**Goal of the exercise:** Give back every record below precisely as written.

---------- Excerpted data ----------

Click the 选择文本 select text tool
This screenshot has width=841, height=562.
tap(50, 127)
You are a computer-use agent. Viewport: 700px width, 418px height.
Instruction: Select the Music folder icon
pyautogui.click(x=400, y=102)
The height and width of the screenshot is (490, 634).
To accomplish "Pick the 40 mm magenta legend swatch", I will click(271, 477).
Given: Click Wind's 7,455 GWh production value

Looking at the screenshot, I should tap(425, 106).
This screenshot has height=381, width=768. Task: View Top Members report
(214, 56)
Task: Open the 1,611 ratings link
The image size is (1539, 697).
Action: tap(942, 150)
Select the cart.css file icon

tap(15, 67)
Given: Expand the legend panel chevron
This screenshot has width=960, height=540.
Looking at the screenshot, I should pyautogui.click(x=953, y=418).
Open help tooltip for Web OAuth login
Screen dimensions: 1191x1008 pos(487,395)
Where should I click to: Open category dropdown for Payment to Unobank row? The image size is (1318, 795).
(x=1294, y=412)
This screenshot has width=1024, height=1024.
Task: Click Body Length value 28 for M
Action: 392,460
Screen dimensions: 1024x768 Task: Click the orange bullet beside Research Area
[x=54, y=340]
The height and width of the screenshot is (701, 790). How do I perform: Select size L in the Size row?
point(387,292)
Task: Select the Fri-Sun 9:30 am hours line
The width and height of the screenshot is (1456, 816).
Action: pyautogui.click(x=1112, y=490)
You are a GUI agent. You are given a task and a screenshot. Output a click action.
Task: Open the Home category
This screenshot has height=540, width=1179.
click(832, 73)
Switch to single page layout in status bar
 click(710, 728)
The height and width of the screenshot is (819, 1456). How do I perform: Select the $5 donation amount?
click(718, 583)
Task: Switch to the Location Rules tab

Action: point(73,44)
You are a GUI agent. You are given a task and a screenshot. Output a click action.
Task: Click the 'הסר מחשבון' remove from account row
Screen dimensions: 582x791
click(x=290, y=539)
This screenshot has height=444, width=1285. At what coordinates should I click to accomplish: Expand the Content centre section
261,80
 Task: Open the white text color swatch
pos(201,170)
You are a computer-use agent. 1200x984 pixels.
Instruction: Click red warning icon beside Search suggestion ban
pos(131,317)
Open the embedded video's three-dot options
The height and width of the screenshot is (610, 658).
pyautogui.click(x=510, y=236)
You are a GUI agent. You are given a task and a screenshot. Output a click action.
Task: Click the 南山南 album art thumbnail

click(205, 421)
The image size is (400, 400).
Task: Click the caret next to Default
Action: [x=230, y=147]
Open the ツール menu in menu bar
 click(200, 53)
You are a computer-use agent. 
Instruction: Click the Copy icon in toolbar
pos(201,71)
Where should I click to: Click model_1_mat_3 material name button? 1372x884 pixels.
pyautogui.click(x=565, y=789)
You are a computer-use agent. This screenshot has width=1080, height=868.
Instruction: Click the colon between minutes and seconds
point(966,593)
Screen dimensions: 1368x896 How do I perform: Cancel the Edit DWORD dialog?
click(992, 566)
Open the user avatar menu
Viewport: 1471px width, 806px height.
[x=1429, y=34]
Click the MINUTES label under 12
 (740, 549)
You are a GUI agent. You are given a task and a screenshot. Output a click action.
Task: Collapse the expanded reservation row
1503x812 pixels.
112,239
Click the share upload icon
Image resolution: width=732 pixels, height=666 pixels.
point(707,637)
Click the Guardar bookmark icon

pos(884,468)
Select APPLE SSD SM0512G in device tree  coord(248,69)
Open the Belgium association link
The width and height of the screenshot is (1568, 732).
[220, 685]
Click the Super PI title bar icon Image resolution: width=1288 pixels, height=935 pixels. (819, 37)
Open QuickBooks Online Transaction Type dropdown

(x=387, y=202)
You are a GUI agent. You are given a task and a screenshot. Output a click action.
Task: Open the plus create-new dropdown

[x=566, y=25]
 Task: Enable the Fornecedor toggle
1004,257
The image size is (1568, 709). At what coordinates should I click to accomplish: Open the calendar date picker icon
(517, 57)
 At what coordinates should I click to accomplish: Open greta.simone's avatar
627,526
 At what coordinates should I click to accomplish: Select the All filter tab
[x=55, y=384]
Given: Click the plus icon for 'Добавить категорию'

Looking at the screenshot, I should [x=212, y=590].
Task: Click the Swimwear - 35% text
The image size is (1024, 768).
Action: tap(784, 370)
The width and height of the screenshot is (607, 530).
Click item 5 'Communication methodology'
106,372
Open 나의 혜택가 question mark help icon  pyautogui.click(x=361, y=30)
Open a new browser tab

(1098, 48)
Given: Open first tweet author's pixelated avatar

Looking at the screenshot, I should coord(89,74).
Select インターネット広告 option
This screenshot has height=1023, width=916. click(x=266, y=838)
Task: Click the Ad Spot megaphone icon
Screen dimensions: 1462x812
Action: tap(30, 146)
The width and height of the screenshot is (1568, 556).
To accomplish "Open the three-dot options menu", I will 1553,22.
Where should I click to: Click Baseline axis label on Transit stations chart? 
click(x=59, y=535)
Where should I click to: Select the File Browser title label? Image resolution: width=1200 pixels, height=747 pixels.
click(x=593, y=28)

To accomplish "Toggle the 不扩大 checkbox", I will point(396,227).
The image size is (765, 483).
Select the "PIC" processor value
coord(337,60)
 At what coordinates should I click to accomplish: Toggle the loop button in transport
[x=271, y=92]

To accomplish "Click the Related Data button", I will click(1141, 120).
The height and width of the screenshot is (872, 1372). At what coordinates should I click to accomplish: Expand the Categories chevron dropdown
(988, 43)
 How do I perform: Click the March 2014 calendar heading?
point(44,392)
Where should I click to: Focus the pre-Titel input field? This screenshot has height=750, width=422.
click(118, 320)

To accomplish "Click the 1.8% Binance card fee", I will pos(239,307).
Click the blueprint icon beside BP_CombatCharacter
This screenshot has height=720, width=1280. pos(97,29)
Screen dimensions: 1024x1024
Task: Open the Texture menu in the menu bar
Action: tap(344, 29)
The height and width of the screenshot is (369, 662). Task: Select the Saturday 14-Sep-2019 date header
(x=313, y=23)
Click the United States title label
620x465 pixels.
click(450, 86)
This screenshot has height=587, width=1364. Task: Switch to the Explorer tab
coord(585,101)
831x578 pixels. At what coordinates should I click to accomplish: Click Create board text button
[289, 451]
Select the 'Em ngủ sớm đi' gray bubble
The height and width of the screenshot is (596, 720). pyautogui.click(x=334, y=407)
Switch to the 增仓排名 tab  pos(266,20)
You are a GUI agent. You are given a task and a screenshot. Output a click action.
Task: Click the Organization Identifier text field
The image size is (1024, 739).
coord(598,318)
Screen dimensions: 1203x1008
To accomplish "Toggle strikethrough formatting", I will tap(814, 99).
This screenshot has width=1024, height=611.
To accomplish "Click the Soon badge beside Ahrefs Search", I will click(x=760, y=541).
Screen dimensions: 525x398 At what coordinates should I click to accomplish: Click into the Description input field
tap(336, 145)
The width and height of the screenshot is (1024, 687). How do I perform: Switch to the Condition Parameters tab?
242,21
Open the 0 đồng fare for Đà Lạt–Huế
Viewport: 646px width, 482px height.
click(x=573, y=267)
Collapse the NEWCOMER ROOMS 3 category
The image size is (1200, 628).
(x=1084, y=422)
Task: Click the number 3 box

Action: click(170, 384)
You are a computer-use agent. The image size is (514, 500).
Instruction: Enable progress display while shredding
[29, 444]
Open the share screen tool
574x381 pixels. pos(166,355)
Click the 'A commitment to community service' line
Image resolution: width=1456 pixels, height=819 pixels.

----------

**Completed task:**
Click the 选择文本 select text tool
This screenshot has width=841, height=562.
tap(50, 127)
You are a computer-use agent. Viewport: 700px width, 418px height.
Instruction: Select the Music folder icon
pyautogui.click(x=400, y=102)
The height and width of the screenshot is (490, 634).
To accomplish "Pick the 40 mm magenta legend swatch", I will click(271, 477).
Given: Click Wind's 7,455 GWh production value

Looking at the screenshot, I should tap(425, 106).
This screenshot has height=381, width=768. Task: View Top Members report
(214, 56)
Task: Open the 1,611 ratings link
The image size is (1539, 697).
Action: tap(942, 150)
Select the cart.css file icon

tap(15, 67)
Given: Expand the legend panel chevron
This screenshot has width=960, height=540.
Looking at the screenshot, I should pyautogui.click(x=953, y=418).
Open help tooltip for Web OAuth login
Screen dimensions: 1191x1008 pos(487,395)
Where should I click to: Open category dropdown for Payment to Unobank row? The image size is (1318, 795).
(x=1294, y=412)
This screenshot has width=1024, height=1024.
Task: Click Body Length value 28 for M
Action: 392,460
Screen dimensions: 1024x768 Task: Click the orange bullet beside Research Area
[x=54, y=340]
The height and width of the screenshot is (701, 790). How do I perform: Select size L in the Size row?
point(387,292)
Task: Select the Fri-Sun 9:30 am hours line
The width and height of the screenshot is (1456, 816).
Action: pyautogui.click(x=1112, y=490)
You are a GUI agent. You are given a task and a screenshot. Output a click action.
Task: Open the Home category
This screenshot has height=540, width=1179.
click(832, 73)
Switch to single page layout in status bar
 click(710, 728)
The height and width of the screenshot is (819, 1456). How do I perform: Select the $5 donation amount?
click(718, 583)
Task: Switch to the Location Rules tab

Action: point(73,44)
You are a GUI agent. You are given a task and a screenshot. Output a click action.
Task: Click the 'הסר מחשבון' remove from account row
Screen dimensions: 582x791
click(x=290, y=539)
This screenshot has height=444, width=1285. At what coordinates should I click to accomplish: Expand the Content centre section
261,80
 Task: Open the white text color swatch
pos(201,170)
You are a computer-use agent. 1200x984 pixels.
Instruction: Click red warning icon beside Search suggestion ban
pos(131,317)
Open the embedded video's three-dot options
The height and width of the screenshot is (610, 658).
pyautogui.click(x=510, y=236)
You are a GUI agent. You are given a task and a screenshot. Output a click action.
Task: Click the 南山南 album art thumbnail

click(205, 421)
The image size is (400, 400).
Task: Click the caret next to Default
Action: [x=230, y=147]
Open the ツール menu in menu bar
 click(200, 53)
You are a computer-use agent. 
Instruction: Click the Copy icon in toolbar
pos(201,71)
Where should I click to: Click model_1_mat_3 material name button? 1372x884 pixels.
pyautogui.click(x=565, y=789)
You are a computer-use agent. This screenshot has width=1080, height=868.
Instruction: Click the colon between minutes and seconds
point(966,593)
Screen dimensions: 1368x896 How do I perform: Cancel the Edit DWORD dialog?
click(992, 566)
Open the user avatar menu
Viewport: 1471px width, 806px height.
[x=1429, y=34]
Click the MINUTES label under 12
 (740, 549)
You are a GUI agent. You are given a task and a screenshot. Output a click action.
Task: Collapse the expanded reservation row
1503x812 pixels.
112,239
Click the share upload icon
Image resolution: width=732 pixels, height=666 pixels.
point(707,637)
Click the Guardar bookmark icon

pos(884,468)
Select APPLE SSD SM0512G in device tree  coord(248,69)
Open the Belgium association link
The width and height of the screenshot is (1568, 732).
[220, 685]
Click the Super PI title bar icon Image resolution: width=1288 pixels, height=935 pixels. (819, 37)
Open QuickBooks Online Transaction Type dropdown

(x=387, y=202)
You are a GUI agent. You are given a task and a screenshot. Output a click action.
Task: Open the plus create-new dropdown

[x=566, y=25]
 Task: Enable the Fornecedor toggle
1004,257
The image size is (1568, 709). At what coordinates should I click to accomplish: Open the calendar date picker icon
(517, 57)
 At what coordinates should I click to accomplish: Open greta.simone's avatar
627,526
 At what coordinates should I click to accomplish: Select the All filter tab
[x=55, y=384]
Given: Click the plus icon for 'Добавить категорию'

Looking at the screenshot, I should [x=212, y=590].
Task: Click the Swimwear - 35% text
The image size is (1024, 768).
Action: tap(784, 370)
The width and height of the screenshot is (607, 530).
Click item 5 'Communication methodology'
106,372
Open 나의 혜택가 question mark help icon  pyautogui.click(x=361, y=30)
Open a new browser tab

(1098, 48)
Given: Open first tweet author's pixelated avatar

Looking at the screenshot, I should coord(89,74).
Select インターネット広告 option
This screenshot has height=1023, width=916. click(x=266, y=838)
Task: Click the Ad Spot megaphone icon
Screen dimensions: 1462x812
Action: tap(30, 146)
The width and height of the screenshot is (1568, 556).
To accomplish "Open the three-dot options menu", I will 1553,22.
Where should I click to: Click Baseline axis label on Transit stations chart? 
click(x=59, y=535)
Where should I click to: Select the File Browser title label? Image resolution: width=1200 pixels, height=747 pixels.
click(x=593, y=28)

To accomplish "Toggle the 不扩大 checkbox", I will point(396,227).
The image size is (765, 483).
Select the "PIC" processor value
coord(337,60)
 At what coordinates should I click to accomplish: Toggle the loop button in transport
[x=271, y=92]

To accomplish "Click the Related Data button", I will click(1141, 120).
The height and width of the screenshot is (872, 1372). At what coordinates should I click to accomplish: Expand the Categories chevron dropdown
(988, 43)
 How do I perform: Click the March 2014 calendar heading?
point(44,392)
Where should I click to: Focus the pre-Titel input field? This screenshot has height=750, width=422.
click(118, 320)

To accomplish "Click the 1.8% Binance card fee", I will pos(239,307).
Click the blueprint icon beside BP_CombatCharacter
This screenshot has height=720, width=1280. pos(97,29)
Screen dimensions: 1024x1024
Task: Open the Texture menu in the menu bar
Action: tap(344, 29)
The height and width of the screenshot is (369, 662). Task: Select the Saturday 14-Sep-2019 date header
(x=313, y=23)
Click the United States title label
620x465 pixels.
click(450, 86)
This screenshot has height=587, width=1364. Task: Switch to the Explorer tab
coord(585,101)
831x578 pixels. At what coordinates should I click to accomplish: Click Create board text button
[289, 451]
Select the 'Em ngủ sớm đi' gray bubble
The height and width of the screenshot is (596, 720). pyautogui.click(x=334, y=407)
Switch to the 增仓排名 tab  pos(266,20)
You are a GUI agent. You are given a task and a screenshot. Output a click action.
Task: Click the Organization Identifier text field
The image size is (1024, 739).
coord(598,318)
Screen dimensions: 1203x1008
To accomplish "Toggle strikethrough formatting", I will tap(814, 99).
This screenshot has width=1024, height=611.
To accomplish "Click the Soon badge beside Ahrefs Search", I will click(x=760, y=541).
Screen dimensions: 525x398 At what coordinates should I click to accomplish: Click into the Description input field
tap(336, 145)
The width and height of the screenshot is (1024, 687). How do I perform: Switch to the Condition Parameters tab?
242,21
Open the 0 đồng fare for Đà Lạt–Huế
Viewport: 646px width, 482px height.
click(x=573, y=267)
Collapse the NEWCOMER ROOMS 3 category
The image size is (1200, 628).
(x=1084, y=422)
Task: Click the number 3 box

Action: click(170, 384)
You are a computer-use agent. The image size is (514, 500).
Instruction: Enable progress display while shredding
[29, 444]
Open the share screen tool
574x381 pixels. pos(166,355)
Click the 'A commitment to community service' line
Image resolution: width=1456 pixels, height=819 pixels.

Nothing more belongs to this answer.